Input for this task
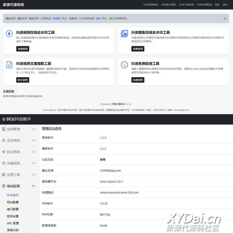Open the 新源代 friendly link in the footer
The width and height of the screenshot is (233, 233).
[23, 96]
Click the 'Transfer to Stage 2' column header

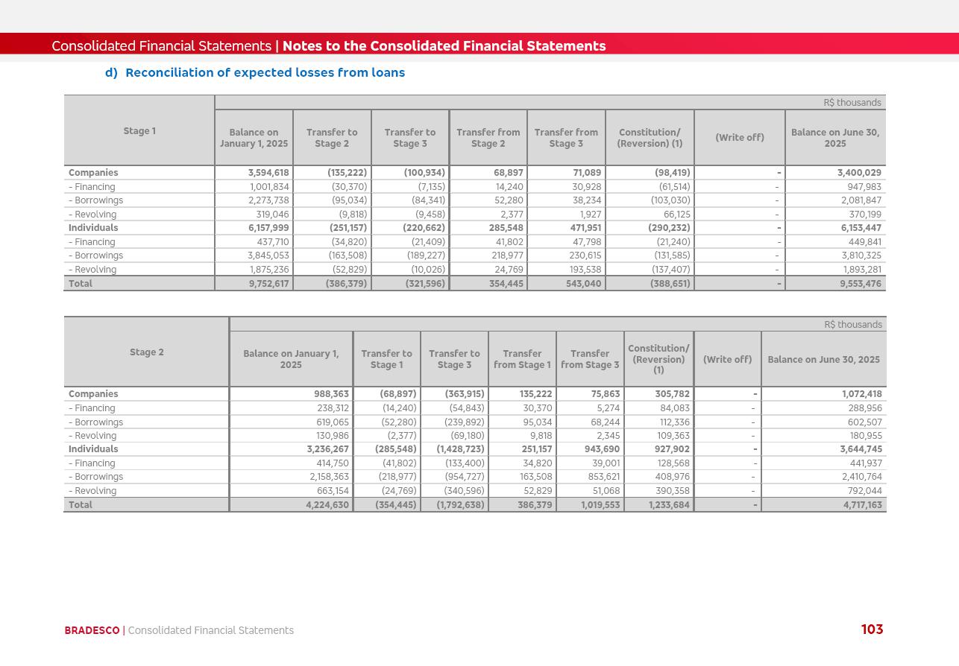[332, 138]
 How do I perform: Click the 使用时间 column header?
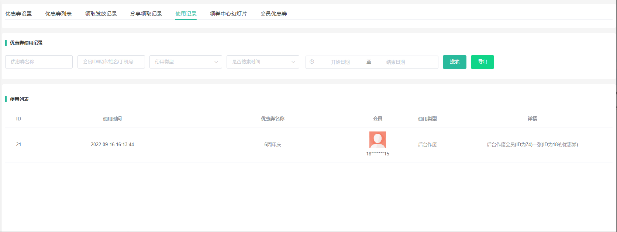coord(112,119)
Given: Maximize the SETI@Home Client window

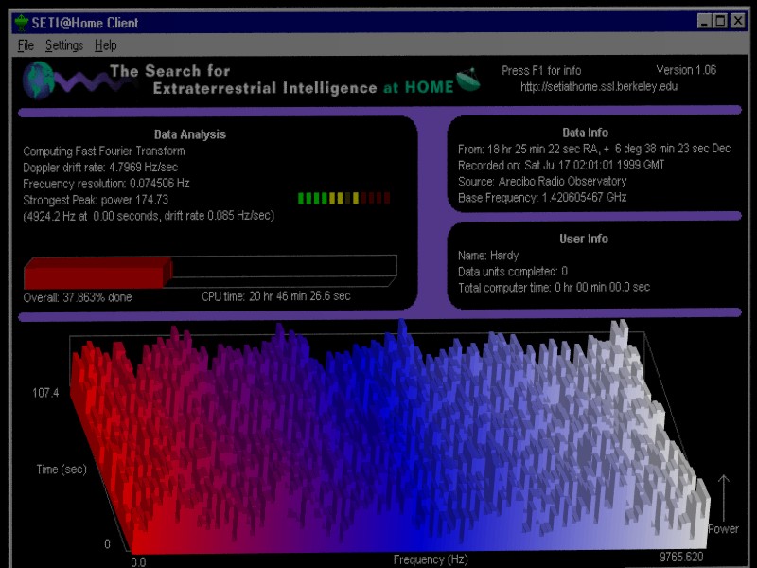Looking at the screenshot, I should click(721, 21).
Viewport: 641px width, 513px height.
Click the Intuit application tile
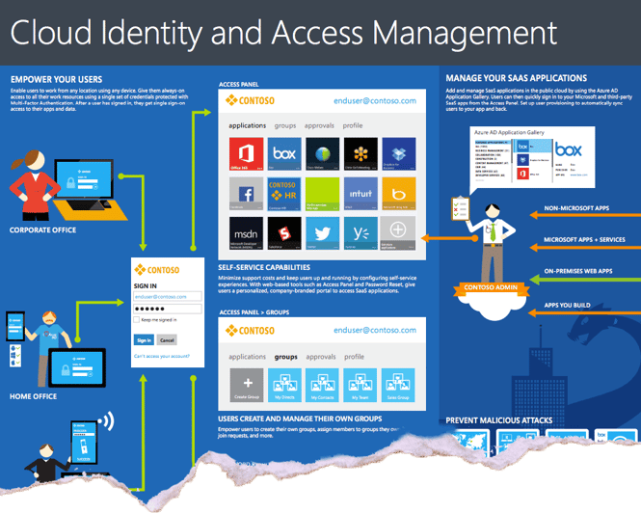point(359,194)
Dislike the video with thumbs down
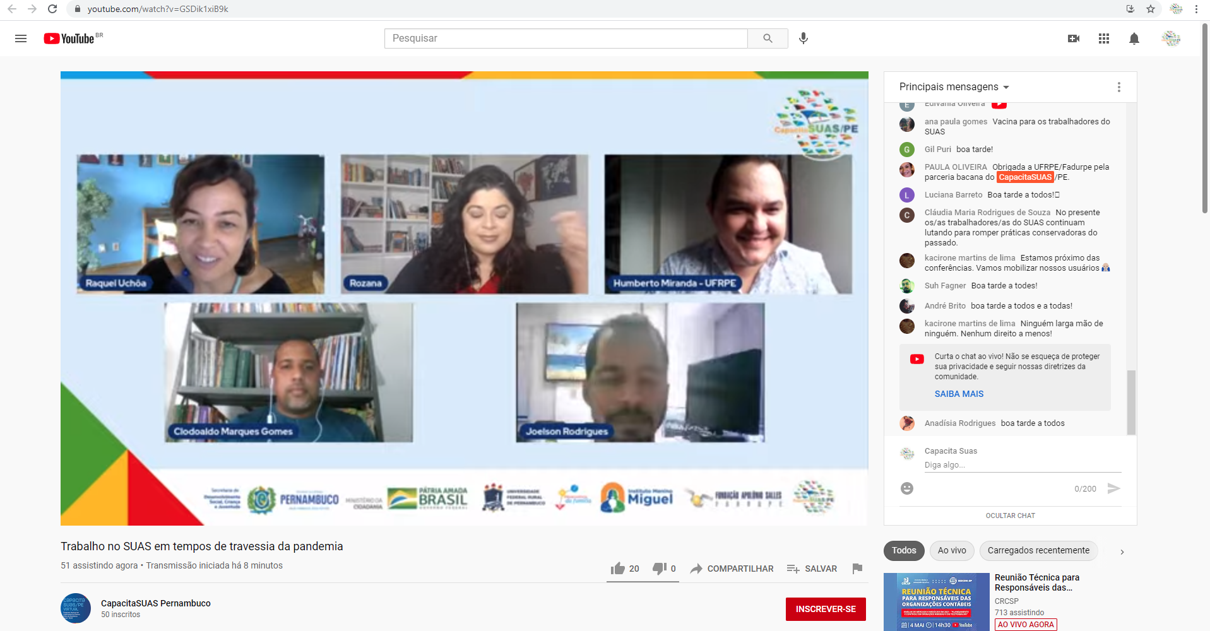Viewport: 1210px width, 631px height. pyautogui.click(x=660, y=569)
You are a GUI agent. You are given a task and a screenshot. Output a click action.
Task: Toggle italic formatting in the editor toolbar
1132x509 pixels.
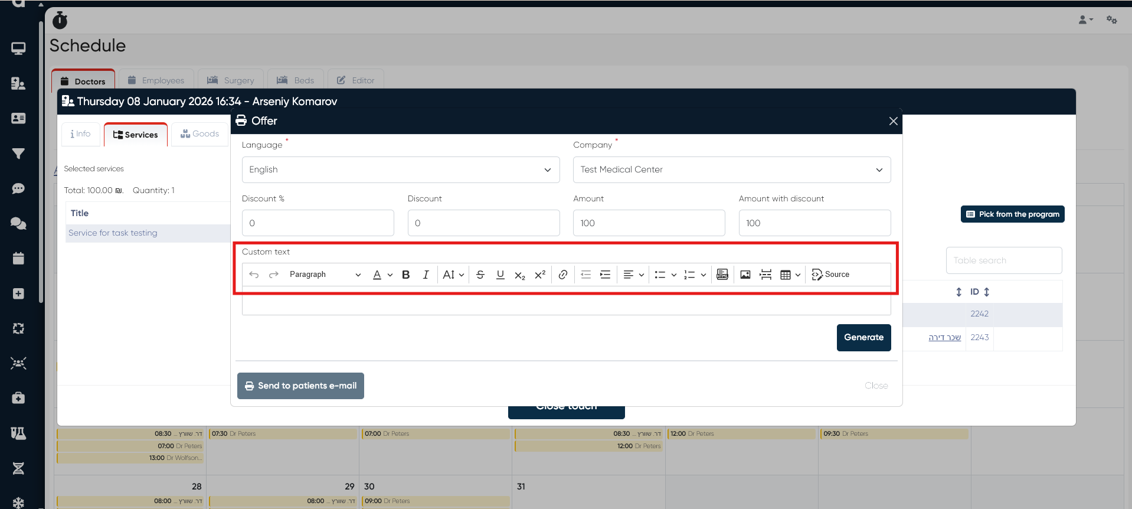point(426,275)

Your instructions
Give back only the lines from the one that carries "Dislike the video with thumbs down" through the final line above, both included. Drop all pictures.

Solution for this exercise
Dislike the video with thumbs down
Viewport: 1210px width, 631px height. pyautogui.click(x=660, y=569)
You are a GUI agent. You are given a task and a screenshot. Output a click action.
Task: Toggle italic formatting in the editor toolbar
1132x509 pixels.
point(426,275)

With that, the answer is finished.